─── RECORDS FOR THIS TASK

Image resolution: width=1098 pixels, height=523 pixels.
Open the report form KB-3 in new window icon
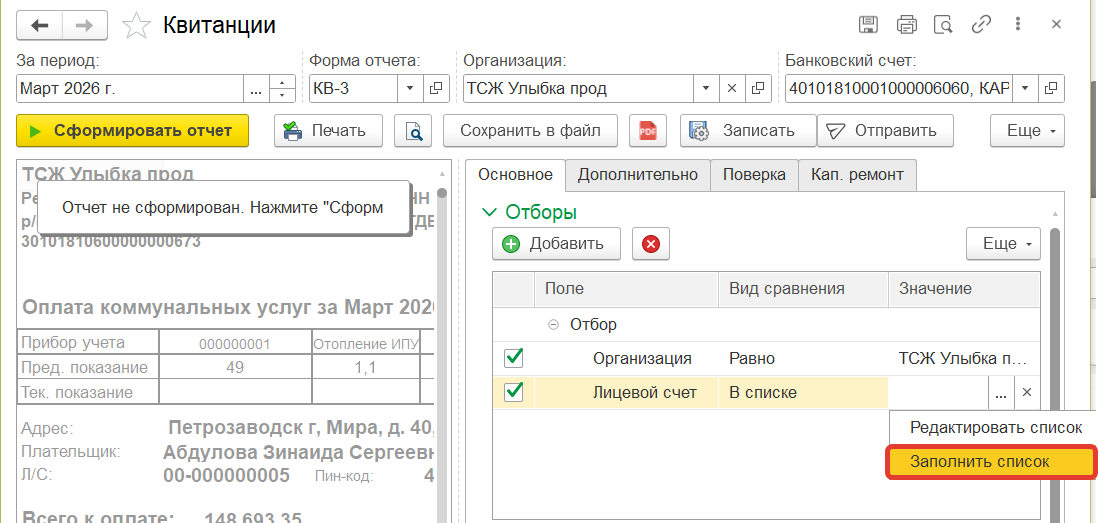436,88
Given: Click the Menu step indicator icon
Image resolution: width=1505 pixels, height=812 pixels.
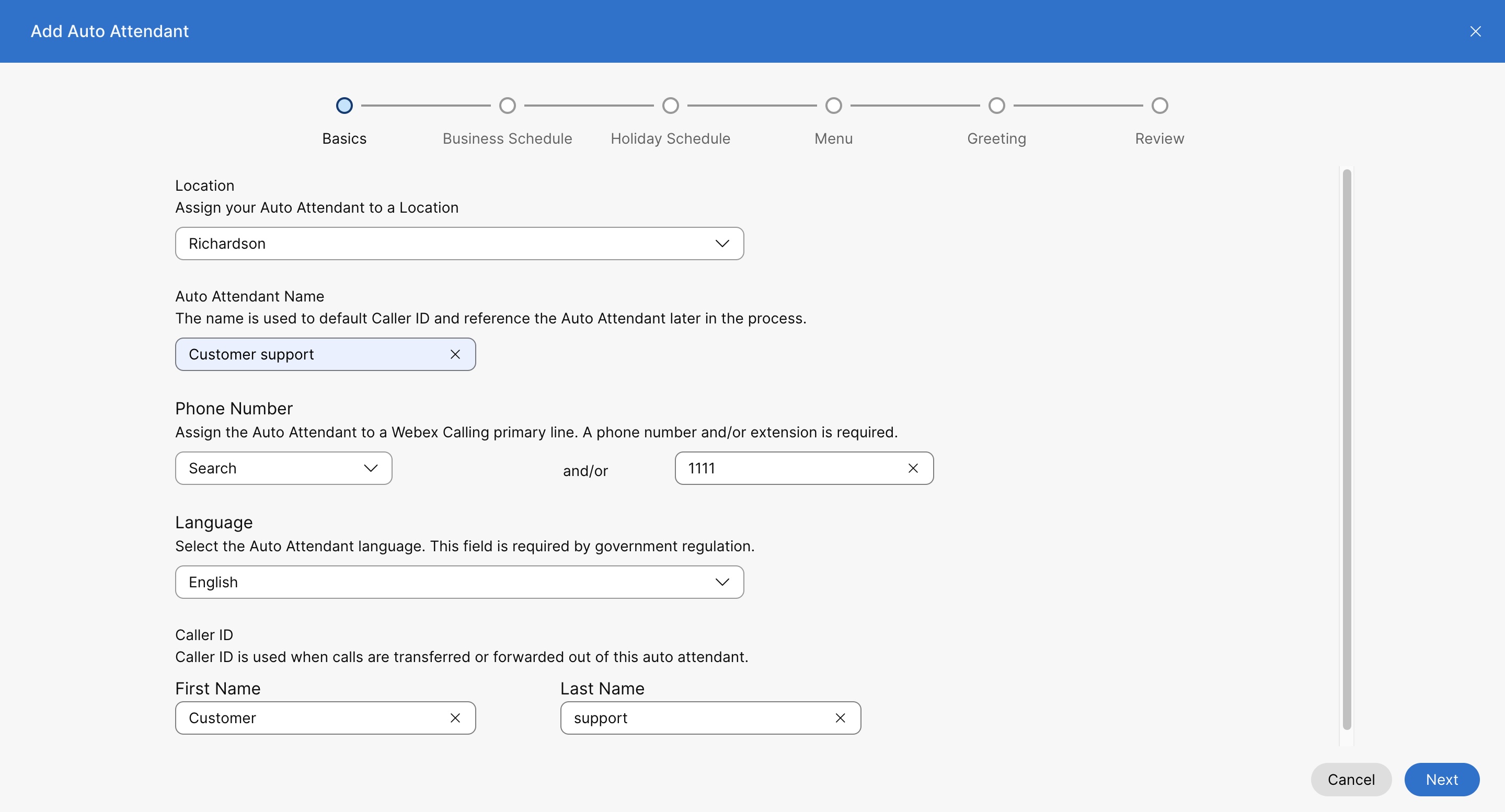Looking at the screenshot, I should point(833,104).
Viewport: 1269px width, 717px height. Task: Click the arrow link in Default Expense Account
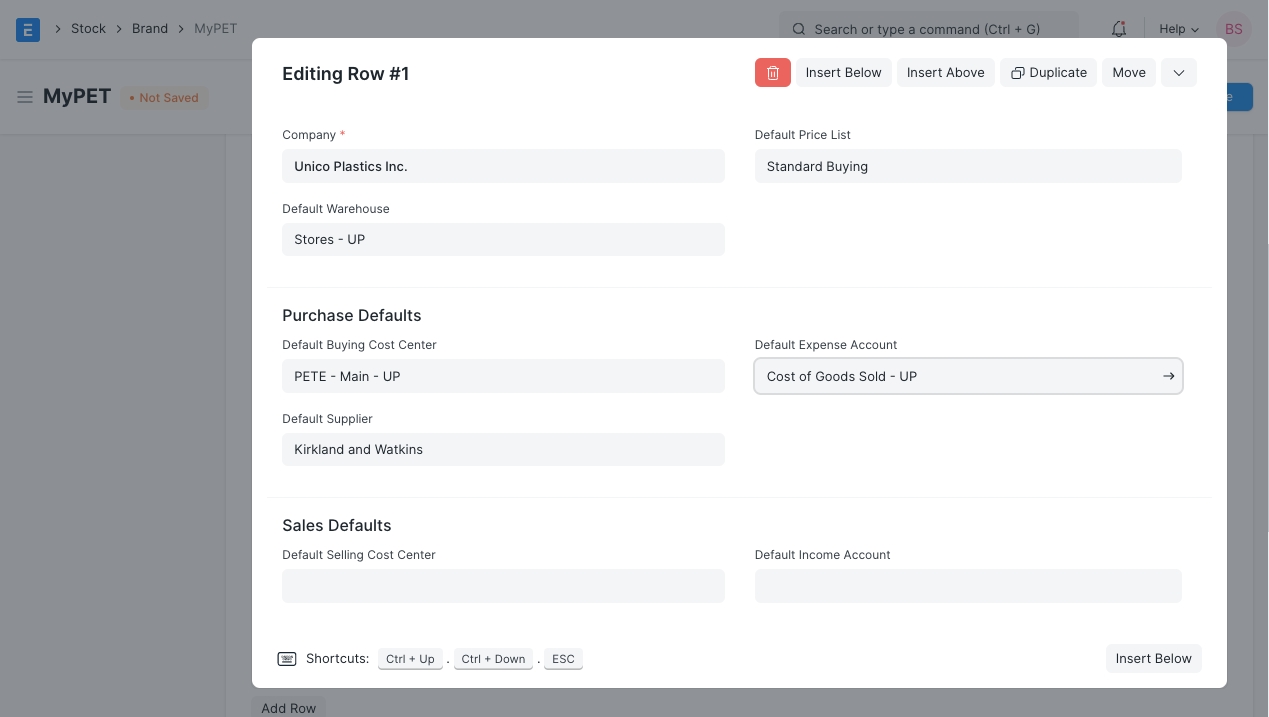(1168, 376)
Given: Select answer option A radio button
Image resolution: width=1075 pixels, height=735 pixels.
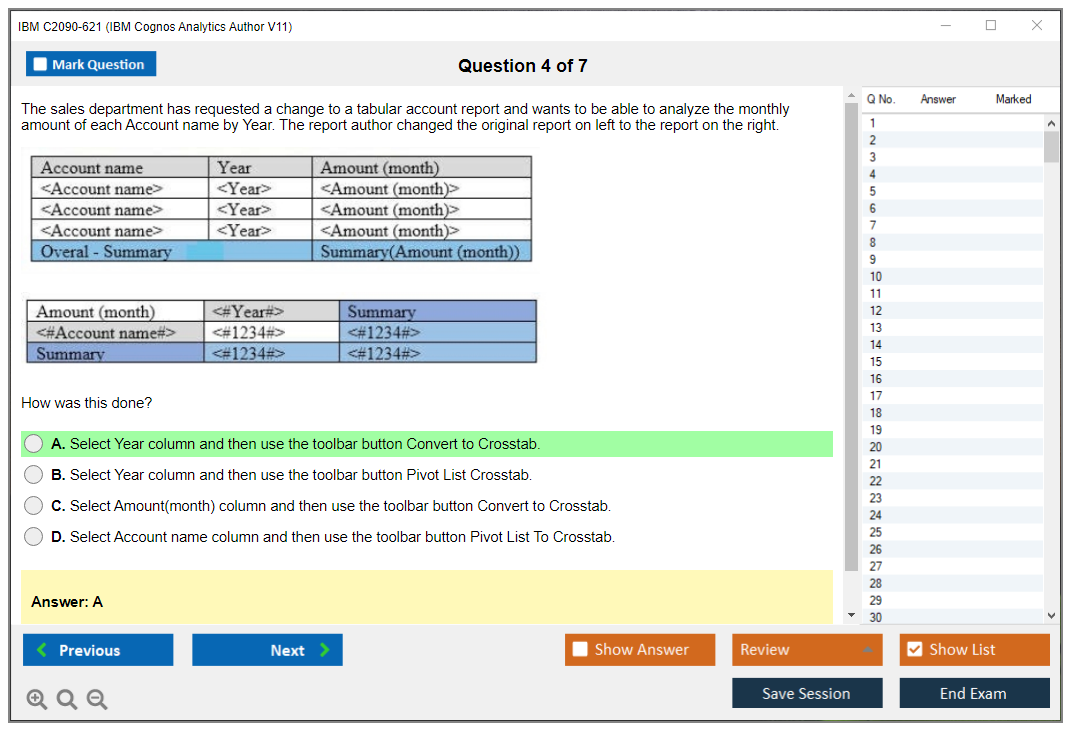Looking at the screenshot, I should [34, 444].
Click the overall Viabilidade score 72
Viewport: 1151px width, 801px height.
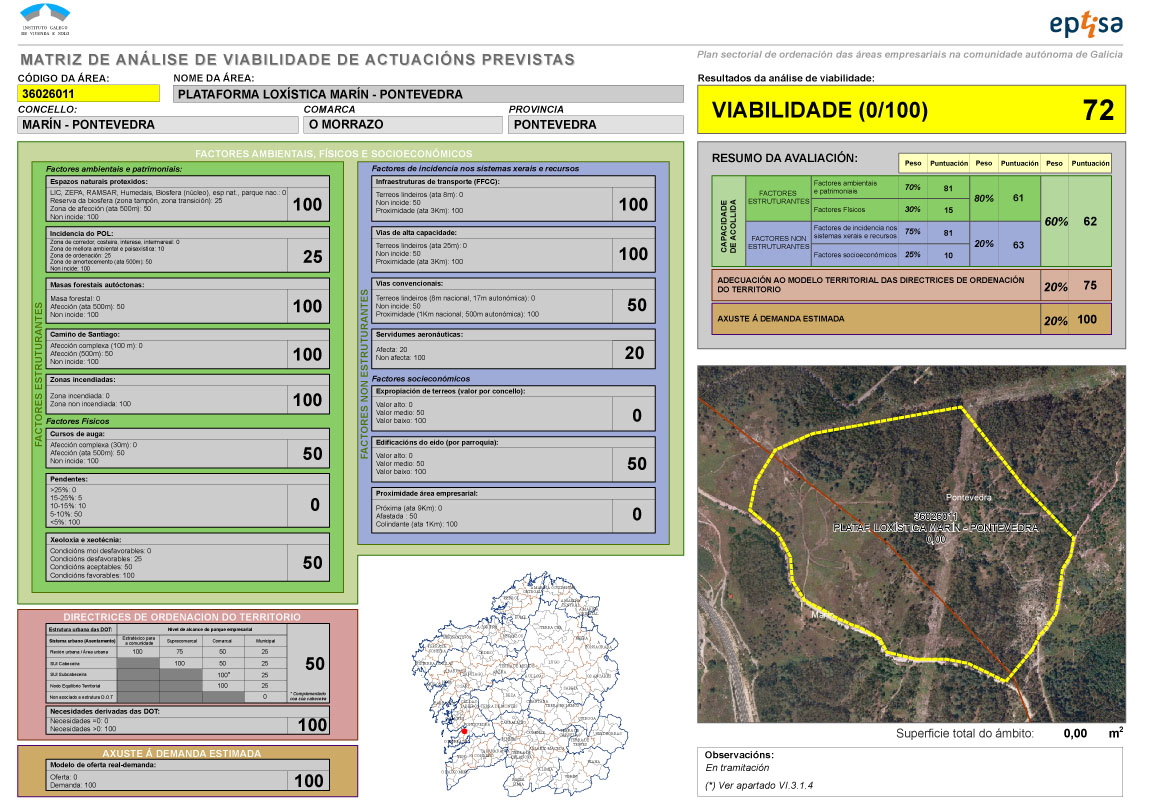(x=1097, y=111)

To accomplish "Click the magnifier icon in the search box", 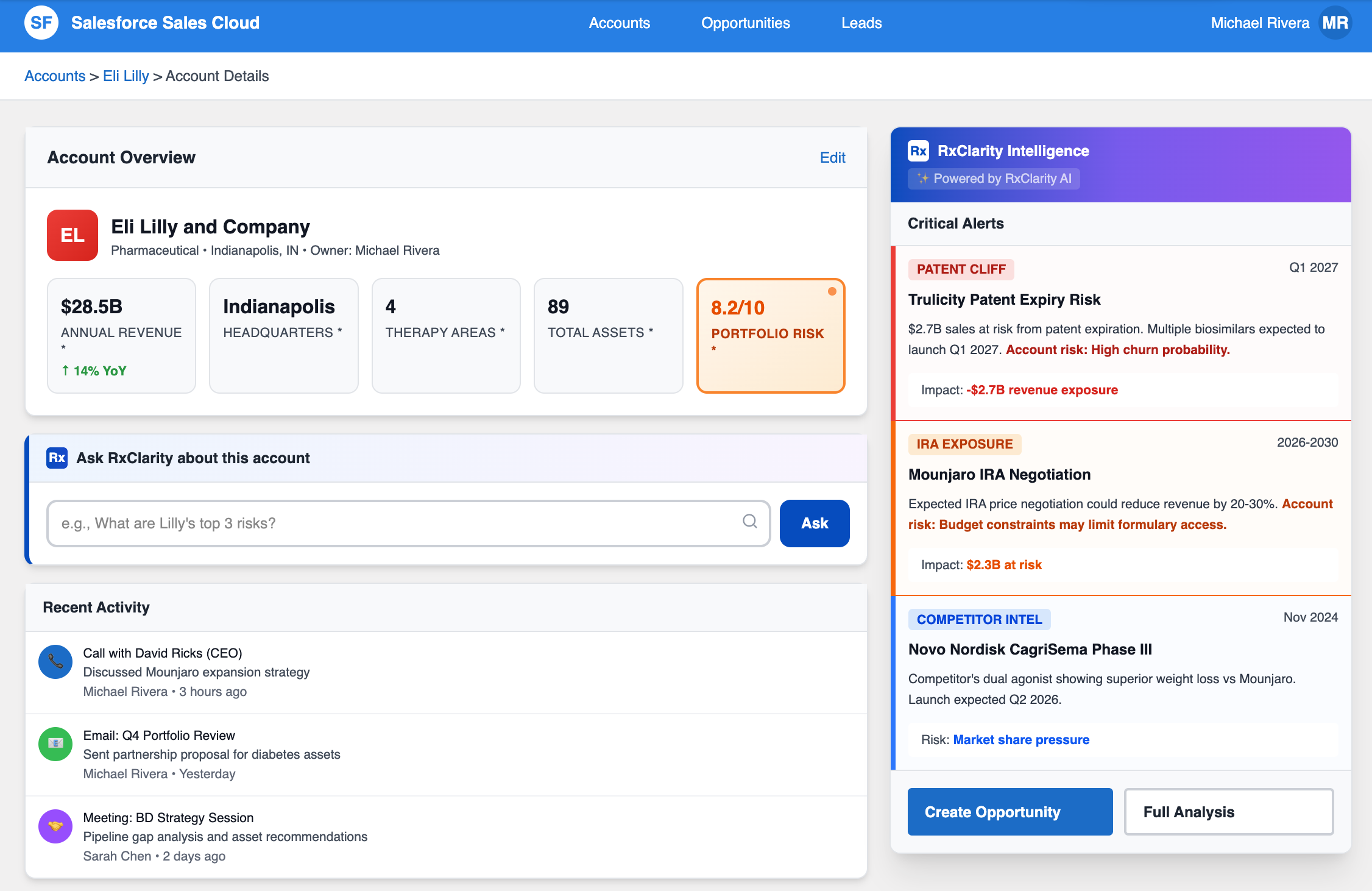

──────

● GIVEN PROBLEM:
In the listing above, change "Default Expense Account" to "Default Income Account" in the lines from the one containing "Viewport: 1269px width, 717px" through the end of the listing, inclusive, and reproduce only those lines with everything else unchanged. Leave the pictures out of your answer.

● RESPONSE:
Viewport: 1269px width, 717px height. Task: Click the arrow link in Default Income Account
(1168, 376)
Given: Select answer option A radio button
Image resolution: width=1075 pixels, height=735 pixels.
Looking at the screenshot, I should [34, 444].
Click the overall Viabilidade score 72
Viewport: 1151px width, 801px height.
(x=1097, y=111)

To accomplish "Click the magnifier icon in the search box", 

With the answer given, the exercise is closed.